RichardA wrote:

On Wed, 10 Sep 2003 22:38:09 -0500, Joeb <[EMAIL PROTECTED]>
wrote:


Actually, I just tried this with my smart media reader. I don't have supermount or auto enabled for the device (ie I have to manually mount/umount it). I put in a card and issue a mount /mnt/smedia and
as expected the card mounts. I then umount it and put in a different
card and reissue the mount command and it mounts that card, too. I
forget all the details of the original post, but what happens if you
replace auto with noauto in the /etc/fstab for the device and manually
mount/umount?


Joeb



I hate fstab. All those optional fields. Isn't there a gui for it?

Anyway, I had this:

/dev/sda1 /mnt/removable auto
user,iocharset=iso8859-15,kudzu,codepage=850,noauto,umask=0,exec 0 0

Not knowing which auto you meant, I amended the first:

[EMAIL PROTECTED] richard]$ mount /mnt/removable/
mount: fs type noauto not supported by kernel

Hmmm, you must have meant the second.

Actually, I'm much encouraged by the fact that you can swap cards
willy-nilly. It means the problem is with my setup, and not with Linux.

- [GIVEN PROBLEM] In the mailing-list exchange about mounting a card reader, what error did mount report after the first "auto" in the fstab line was changed? The data that comes next isn't needed.

- [DATA EXCERPT]
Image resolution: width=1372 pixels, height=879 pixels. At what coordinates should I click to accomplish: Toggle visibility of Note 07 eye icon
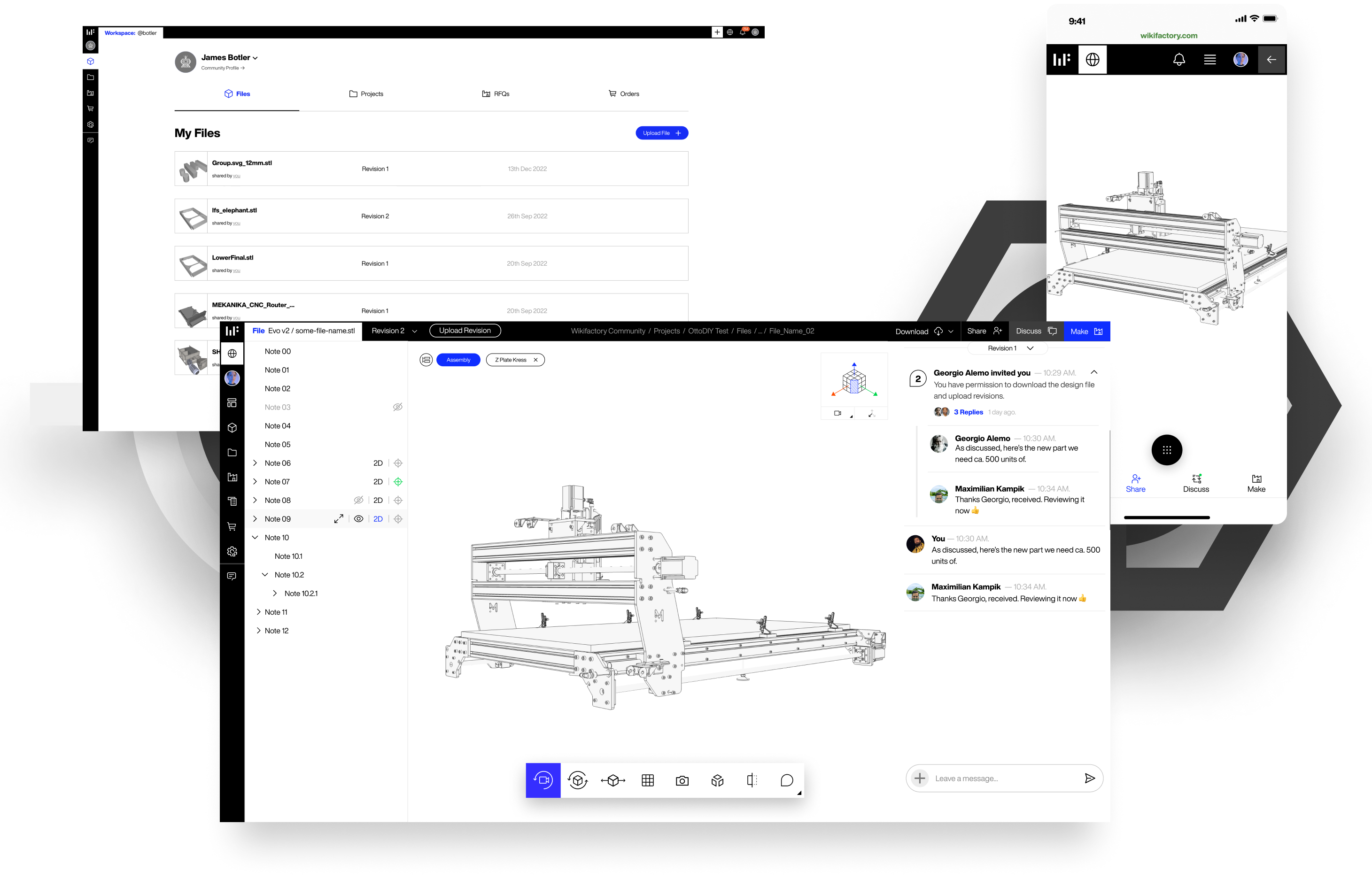pyautogui.click(x=358, y=481)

- [SOLUTION] mount: fs type noauto not supported by kernel